Глаза Диаманта расширяются.

— Что ж, а мое распоряжение — сопроводить ее на прогулку, чтобы она подышала свежим воздухом.

Наконец-то моего лица коснется ветер, я почувствую траву под ногами. Даже не верится.

Диамант обводит рукой окно.

— Иначе зачем нам все эти восхитительные территории? — Он не сводит широко распахнутых глаз с Подбородка. — Всем известна польза от свежего воздуха и прогулок для здоровья душевного и физического. Именно ради этой цели и обустраивали территории лечебницы!

Санитарка откидывает голову назад, так что подбородок растворяется в ее шее.

— Само собой, ее будут сопровождать два смотрителя, — добавляет Диамант. — Уверен, этого вполне достаточно, чтобы соответствовать всем требованиям безопасности.

На его лице мелькает улыбка — секунда, и она уже скрылась.

— Очень хорошо, доктор. — Подбородок явно недовольна. Ее губы сжаты так сильно, что кажется, будто рот стерли с ее лица. Она хватает меня под руку сильнее, чем раньше, и уводит меня обратно. Потом там проступят синяки — красные и фиолетовые в форме ее пальцев, как раз рядом с желтыми, коричневыми и зелеными, старыми, уже почти сошедшими.

— Когда я выйду на прогулку? — спрашиваю я уже после возвращения в комнату.

Она не отвечает. Ее рот все еще напоминает тонко и гневно прочерченную линию, когда она разворачивается, захлопывает дверь и запирает меня.

За столом коричневую книжку точно не спрятать, места совсем нет, но вот под окном, где штукатурка отвалилась и потрескалась, есть щель.
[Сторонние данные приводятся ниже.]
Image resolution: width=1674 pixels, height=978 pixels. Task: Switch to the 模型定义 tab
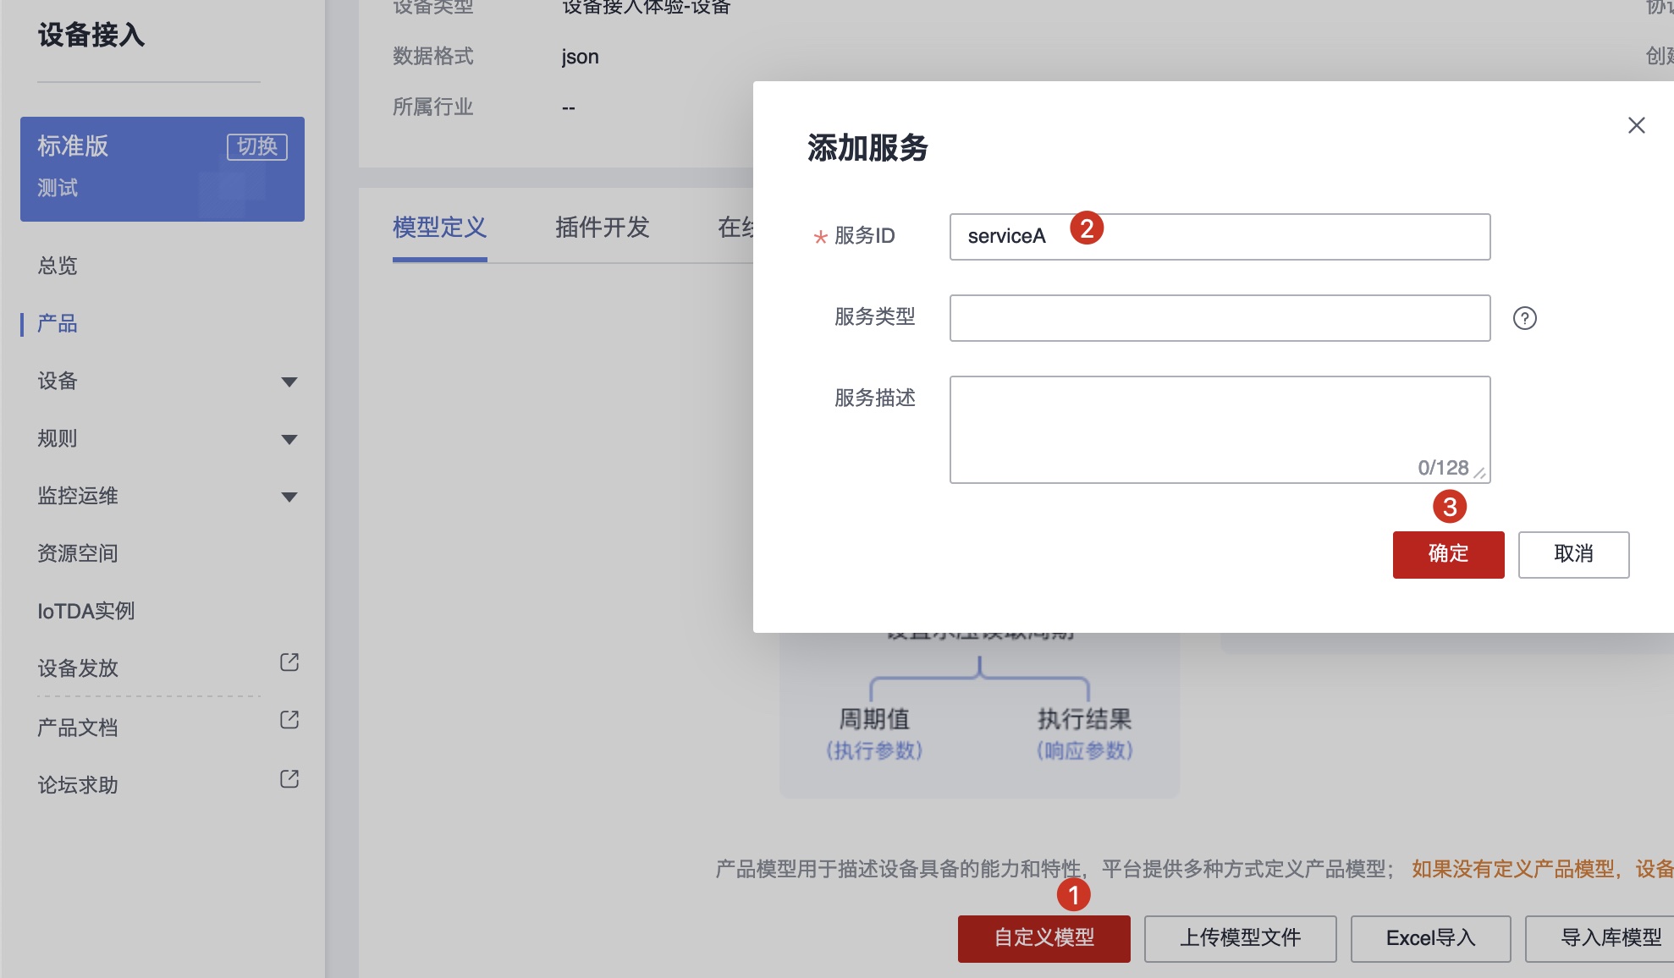click(x=439, y=228)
Она как раз подойдет.

После полудня я только и делаю, что гляжу в окно и жду. Солнце скрывается за горизонтом, раскрашивая золотом деревья и изгородь. Туман стелется по полям, где прячется река. Они не выпустят меня сейчас, уже слишком поздно, и длинные тени ложатся так густо, что им ничего не стоит укрыть меня.

Слива приносит мне ужин.

— Когда меня выпустят на прогулку? — спрашиваю я.

— На прогулку?

— Туда. — Я указываю на окно, за которым уже легли сумерки, лишив мир всех красок, кроме серой. — Туда, на территорию. Мне обещали прогулку.

— Не сегодня, это точно, — отвечает она. — И ни в какой другой день, насколько мне известно.

— Но я должна. Мне обещали! Диамант так сказал.

— А-а!.. — В ее глазах проскальзывает жалость, а брови складываются домиком. Она испытывает жалость ко мне, и мне этого не вынести. Я разворачиваюсь к окну.

— Доктору Уомаку виднее, он принимает такие решения. — Она легко похлопывает меня по плечу, будто колеблясь.

Разочарование давит на грудь словно булыжник. Диамант солгал. Конечно, удивляться тут нечему, но все же я удивлена. Здесь лгут все, кроме меня.